Challenges of Decolonization in Education
Professor Fazal Rizvi
Friday, November 8, 4:00pm.
311 Carmichael Hall / Nall Gallery
The idea of decolonization has become a central motif of the progressive forces in education around the world. It has been robustly articulated in systems as diverse as South Africa and Canada and in many parts of the United States. Yet the challenges facing these aspirations are considerable. These challenges are not only practical but also conceptual and political. It has been noted, for example, that colonial political interests and epistemic systems are hard to shift in a world that is shaped fundamentally around western ethnocentric notions of modernity and historical progress. In this lecture, Dr. Rizvi will argue that one of the key analytical problems associated with the contemporary discourses of decolonisation is their tendency to work from a range of binaries, both epistemic and political. Dr.
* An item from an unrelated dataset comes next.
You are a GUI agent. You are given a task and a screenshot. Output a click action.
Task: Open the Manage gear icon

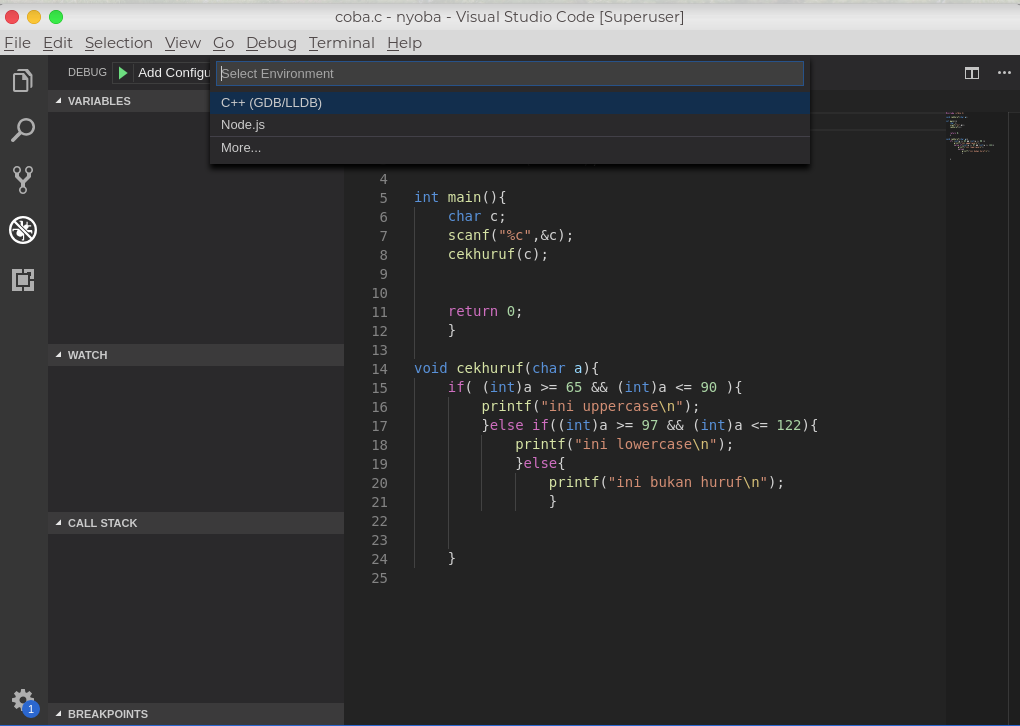click(23, 700)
Rizvi suggests that these binaries are historically constituted and their continuing use, even in the language in which resistance to colonial dominance is often conceptualised and organised, undercuts the political aspirations of decolonisation, rendering them ineffective.
Fazal Rizvi is a Professor of Global Studies in Education at the University of Melbourne Australia, as well as an Emeritus Professor at the University of Illinois at Urbana-Champaign in the United States. He has written extensively on issues of identity and culture in transnational contexts, globalization and education policy and Australia-Asia relations. A collection of his essays is published in: Encountering Education in the Global: Selected Writings of Fazal Rizvi (Routledge 2014). His most recent books include a co-authored volume, Class Choreographies: Elite Schools and Globalization (Palgrave 2017) and a co-edited volume, Transnational Perspectives on Democracy, Citizenship, Human Rights and Peace Education (Bloomsbury 2019). Fazal is a Fellow of the Australian Academy of the Social Sciences and a former Editor of the journal, Discourse: Studies in Cultural Politics of Education, as well as a past President of the Australian Association of Research in Education.